Minor comments which do not require a response from the authors:
Although not necessary, please consider citing the original works for risk invariance under correlation shift for the claim in line 194, e.g. from Rojas-Carulla 2018 Invariant Models for Causal Transfer Learning https://arxiv.org/abs/1507.05333 or Peters et al. 2016 Causal inference using invariant prediction: identification and confidence intervals https://arxiv.org/abs/1501.01332. Consider relating the findings to more recent work such as Kaur et al. 2023 Modeling the Data-Generating Process is Necessary for Out-of-Distribution Generalization https://arxiv.org/abs/2206.07837.
Please specify whether it is feasible and how to check if the sufficient conditions hold.
Consider commenting on data augmentation that might achieve the same conditions as data balancing in some scenarios.
I would suggest adding a footnote that the term sufficient statistic differs slightly from its traditional definition e.g. in line 198 it is more appropriate to say that E[Y|X_Z^\perp] is a sufficient statistic for the outcome risk function E[Y|X], not for Y.
After the response
Thanks for responding to the my concerns. I do not have any more questions and feel that the work is significant in that it presents a better understanding of data balancing (a commonly-used method in fairness or robustness problems). I have raised my score to 7 as a result.
局限性
Limitations are acknowledged in good amount of detail.

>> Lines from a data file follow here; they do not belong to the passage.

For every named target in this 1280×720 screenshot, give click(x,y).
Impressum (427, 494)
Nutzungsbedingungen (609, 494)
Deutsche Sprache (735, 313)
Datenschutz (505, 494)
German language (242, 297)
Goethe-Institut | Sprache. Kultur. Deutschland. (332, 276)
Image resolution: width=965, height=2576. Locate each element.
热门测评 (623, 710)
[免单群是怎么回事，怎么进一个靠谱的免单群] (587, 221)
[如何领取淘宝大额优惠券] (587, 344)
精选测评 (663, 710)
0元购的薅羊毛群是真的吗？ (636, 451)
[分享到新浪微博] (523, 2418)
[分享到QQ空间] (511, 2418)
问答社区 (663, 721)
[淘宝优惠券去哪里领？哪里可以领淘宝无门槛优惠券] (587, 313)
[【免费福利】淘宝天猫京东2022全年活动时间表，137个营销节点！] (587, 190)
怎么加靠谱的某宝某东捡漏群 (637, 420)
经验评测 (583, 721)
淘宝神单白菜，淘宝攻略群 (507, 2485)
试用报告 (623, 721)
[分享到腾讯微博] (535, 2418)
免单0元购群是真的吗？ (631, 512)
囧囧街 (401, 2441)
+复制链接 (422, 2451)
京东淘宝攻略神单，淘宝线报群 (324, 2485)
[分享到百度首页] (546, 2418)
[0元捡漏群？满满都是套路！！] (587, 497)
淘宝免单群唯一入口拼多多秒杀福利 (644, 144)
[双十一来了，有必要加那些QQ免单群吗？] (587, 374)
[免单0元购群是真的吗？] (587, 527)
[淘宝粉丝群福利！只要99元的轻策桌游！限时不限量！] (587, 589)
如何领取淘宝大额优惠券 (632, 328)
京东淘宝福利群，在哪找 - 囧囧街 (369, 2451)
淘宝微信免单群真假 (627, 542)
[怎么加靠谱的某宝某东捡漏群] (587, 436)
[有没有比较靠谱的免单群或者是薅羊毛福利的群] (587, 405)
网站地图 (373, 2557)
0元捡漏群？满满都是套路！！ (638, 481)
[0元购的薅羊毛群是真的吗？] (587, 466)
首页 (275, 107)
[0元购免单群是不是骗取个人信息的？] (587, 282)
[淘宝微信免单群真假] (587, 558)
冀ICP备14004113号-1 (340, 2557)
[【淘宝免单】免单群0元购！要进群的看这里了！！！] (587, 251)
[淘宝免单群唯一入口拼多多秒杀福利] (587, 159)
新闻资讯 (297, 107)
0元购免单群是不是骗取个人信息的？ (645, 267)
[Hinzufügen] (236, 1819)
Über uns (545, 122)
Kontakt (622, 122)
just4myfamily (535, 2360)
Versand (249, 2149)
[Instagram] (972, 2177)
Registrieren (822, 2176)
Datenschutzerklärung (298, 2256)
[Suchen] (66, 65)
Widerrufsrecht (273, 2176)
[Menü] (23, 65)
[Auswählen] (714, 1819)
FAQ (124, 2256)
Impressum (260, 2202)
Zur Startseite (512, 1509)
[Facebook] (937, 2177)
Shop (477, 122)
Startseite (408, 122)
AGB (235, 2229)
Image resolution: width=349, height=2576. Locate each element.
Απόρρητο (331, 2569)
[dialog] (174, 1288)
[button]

We thank the reviewer for their positive comments on our work. We respond to the comments below:
- Necessary and sufficient conditions: Thank you for this comment. Our results show that Propositions 4.2 and 4.3 are sufficient, while Proposition 4.4 is necessary. Based on the comment from Reviewer AEL7, we redefine Proposition 4.4 to make it more general, and rework the proof to highlight its necessity. We also rephrase Section 4 to avoid any confusion.
Section 4: “In this section, we introduce a sufficient condition on the data generative process and a necessary condition on the model representation that, taken together, lead to a risk-invariant and optimal prediction model after training on .”
Line 218: “We hence see that when a causal graph of the application is available, Corollary 4.3 can provide indicators on when data balancing might succeed or fail, with the caveat that Corollary 4.3 is not a necessary condition.”
Line 220: “While Proposition 4.2 and its corollary provide conditions on the data generating process, prior work has demonstrated that the learning strategy also influences the model's fairness and robustness characteristics. In Proposition 4.2, we assume that the optimal risk-minimizer can be found during training a machine learning model . Therefore, should be of a function class that can represent . Let's consider the special case where has the form , in which is a ``simple'' function of . This case would correspond to e.g. the last layers of a neural network or when learning a model based on a representation (e.g. embeddings, transfer learning). We have the following necessary conditions on :
Proposition 4.4. For to be optimal and risk-invariant w.r.t. , we require that (i) is able to represent , and (ii) such that is only a function of .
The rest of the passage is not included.